Problem details: Please rewrite the records below, changing "legend swatch" to "legend square" and keeping every other line the same. Leave out the pictures.
:: Task input
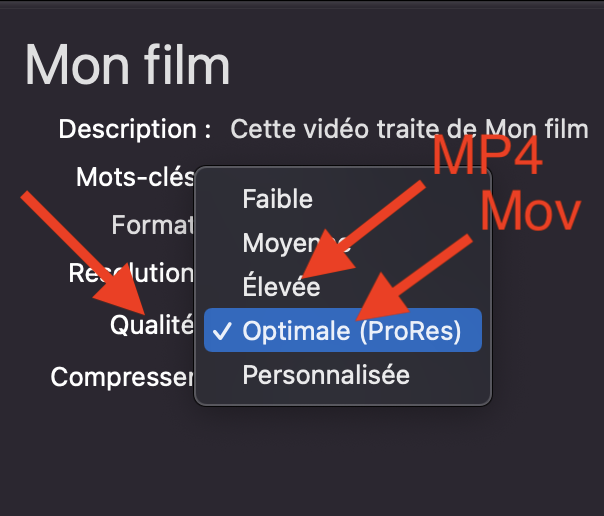604x516 pixels.
Task: Select Moyenne in the quality menu
Action: [x=290, y=243]
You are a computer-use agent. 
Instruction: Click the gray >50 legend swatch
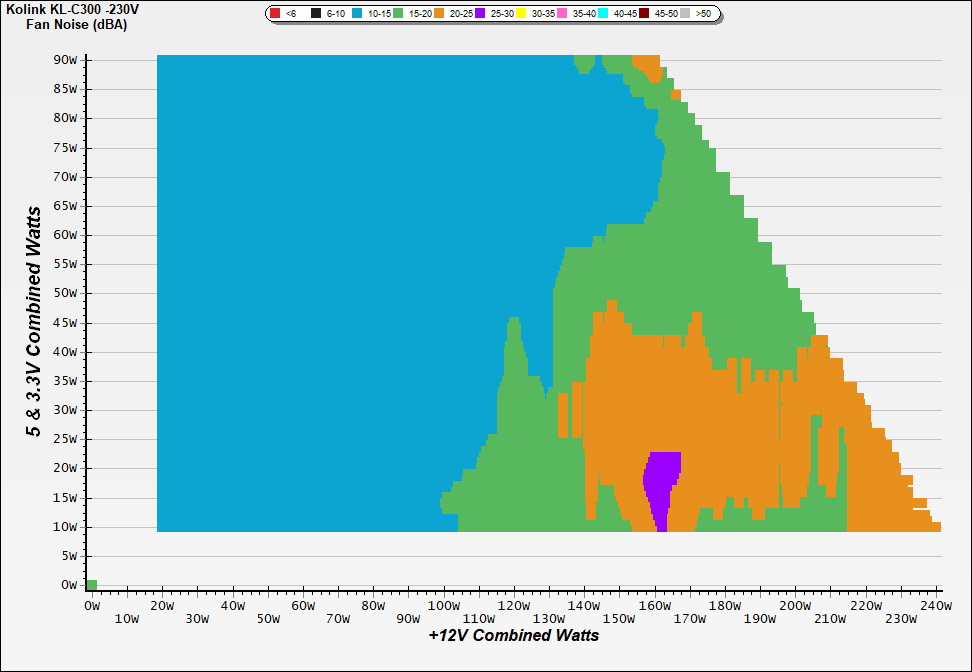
::::
Solved problem:
604x516 pixels.
Task: Select Moyenne in the quality menu
Action: [x=290, y=243]
You are a computer-use agent. 
Instruction: Click the gray >50 legend square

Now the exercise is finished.